● Aufgabenstellung:
Beantworte anhand des Reiseberichts über Granada und Leon die folgenden Fragen:
1. Worauf ist Leon stolz?
2. Warum fahren zurzeit keine Schiffe von Ometepe nach Granada?
3. Welche Aufschrift trug der Reisebus in San Jorge?

● Lesetext:
= = = = =
Architektur, Kunst und Revolution

Dass mit Granada und Leon nun zwei Städte auf dem Plan standen, war eine willkommene Abwechslung zum Inselleben auf Ometepe. Jede der beiden Städte hat ihren eigenen Charakter. Granada gilt als die chice Kolonialstadt und Leon ist stolz auf seinen Status als Zentrum der Revolution, die einst den Diktator stürzte.

Granada liegt an den Ufern des Lago Nicaragua und konnte früher mit der Fähre von Ometepe aus erreicht werden. Aufgrund des niedrigen Wasserstands verkehren aktuell jedoch keine Schiffe. Somit planten wir für die Anreise über die uns bereits bekannten Orte San Jorge und Rivas. Tatsächlich mussten wir aber gar nicht ins hektische Rivas zurück. Nach der Taxifahrt in Ometepe zum Hafen und der anschließenden Fährverbindung über den See stand in San Jorge nicht das kleine, kompakte Colectivo sondern ein ausgewachsener Reisebus mit der Aufschrift „Rivas – Managua“. Wir hatten uns diesmal spontan mit einem belgischen Pärchen kurzgeschlossen und erkundigten uns, ob der Bus auch nach Granada fahren würde. Ins Zentrum von Granada fahre man auch, wurde uns versichert. Genial! Das ging viel leichter als gedacht! Mit einer ziemlichen frechen Aktion überraschte uns das Personal allerdings nach knapp einer Stunde. Plötzlich lief ein Kerl den Gang auf und ab und rief: „Granada, Granada, Granada! Ihr müsst hier aussteigen!“
Da wir die Fahrt per GPS verfolgten (wir sind schon ziemlich ausgebufft), wussten wir ganz sicher, dass wir noch nicht in Granada waren. Stattdessen waren wir an einer Abzweigung nach Managua. Der Bus würde hier weiter zur Hauptstadt fahren. Ein Stopp in Granada war – entgegen der Auskunft, die wir bekommen hatten – nie vorgesehen. Was für ein bemerkenswerter Zufall, dass an dieser Kreuzung mehrere Taxis und Tuk-Tuks bereitstanden. Ein Schelm, wer Böses dabei denkt…
Also begann wieder spontan das Spielchen mit Preisverhandlungen und Absprachen mit den Mitreisenden. Doch wir waren schnell positiv überrascht, für welchen günstigen Tarif wir wenige Augenblicke später zu viert im Taxi saßen. Noch dazu bringt einen das Taxi anstatt zur Bushaltestelle direkt zum Hostel. Und so hatten wir nicht wirklich das Gefühl, abgezockt worden zu sein, sondern trugen ein breites Grinsen im Gesicht.
= = = = =
● Vorliegende Datensätze:

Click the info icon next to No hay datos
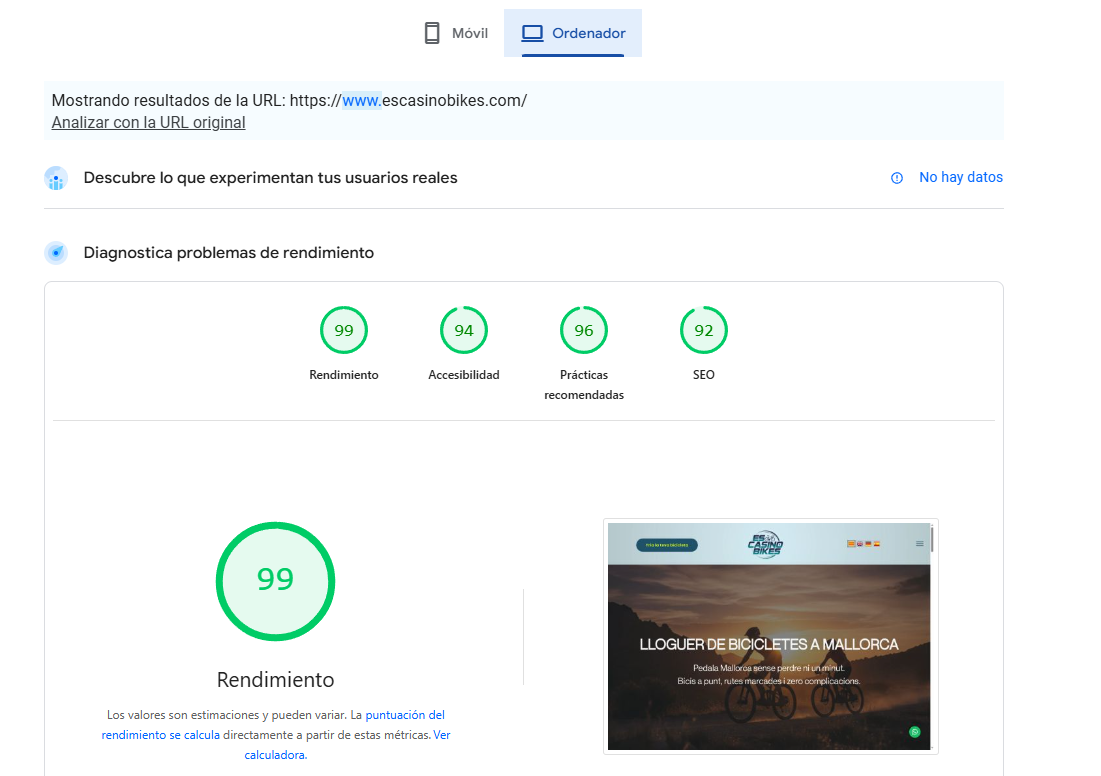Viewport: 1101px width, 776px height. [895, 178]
= = = = =
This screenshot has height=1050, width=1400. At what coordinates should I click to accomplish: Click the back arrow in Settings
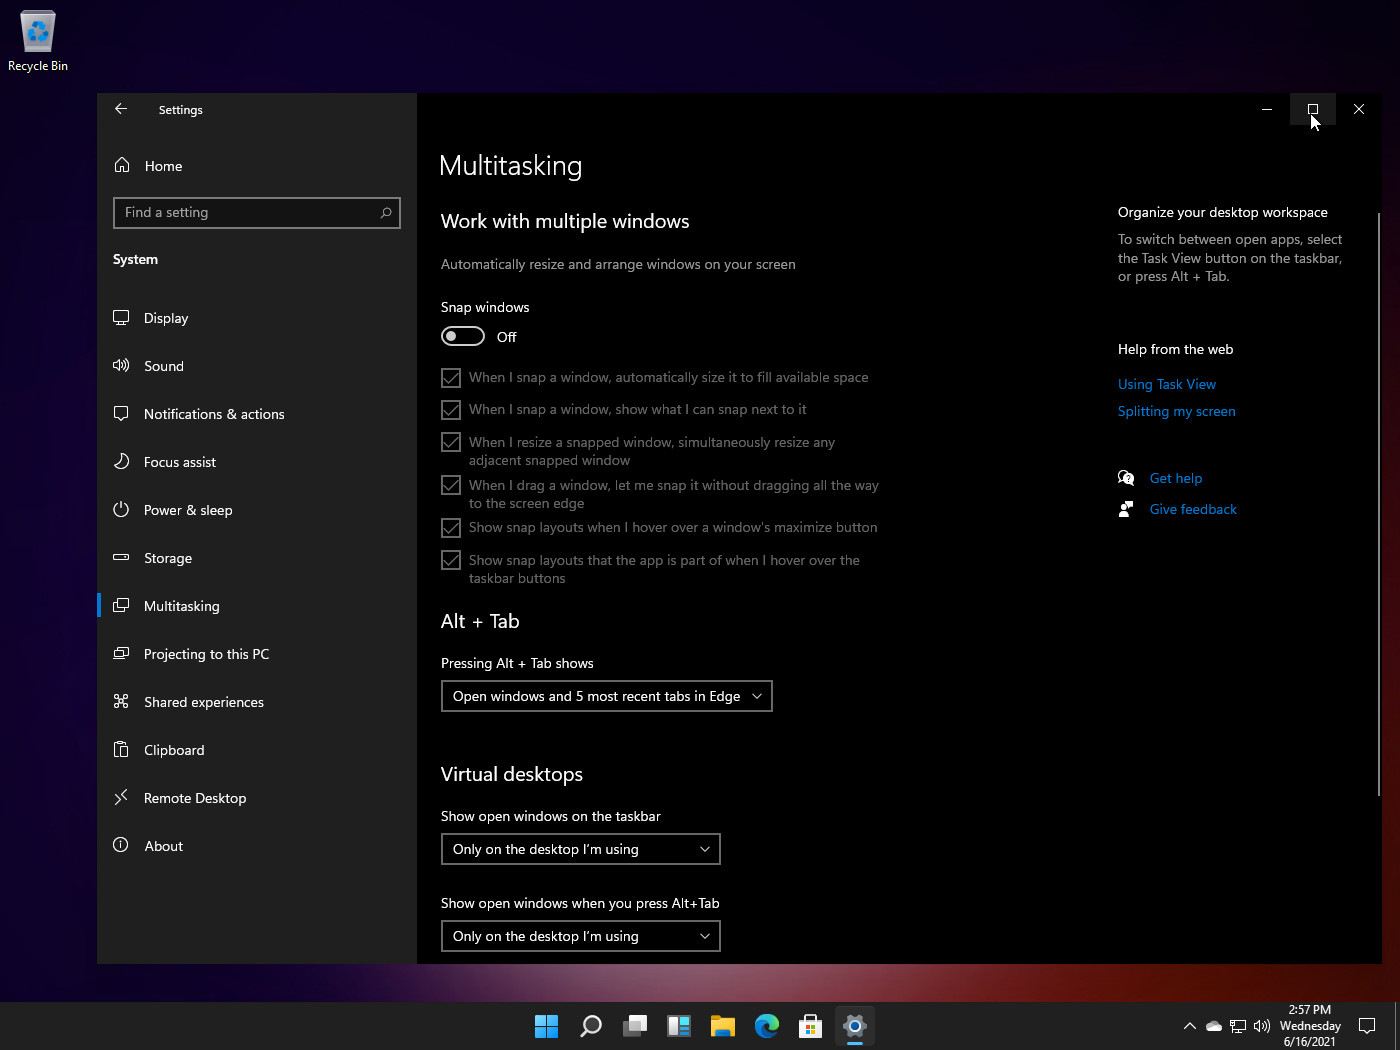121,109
= = = = =
● Erwartete Antwort:
1. Auf seinen Status als Zentrum der Revolution, die einst den Diktator stürzte.
2. Wegen des niedrigen Wasserstands.
3. „Rivas – Managua“.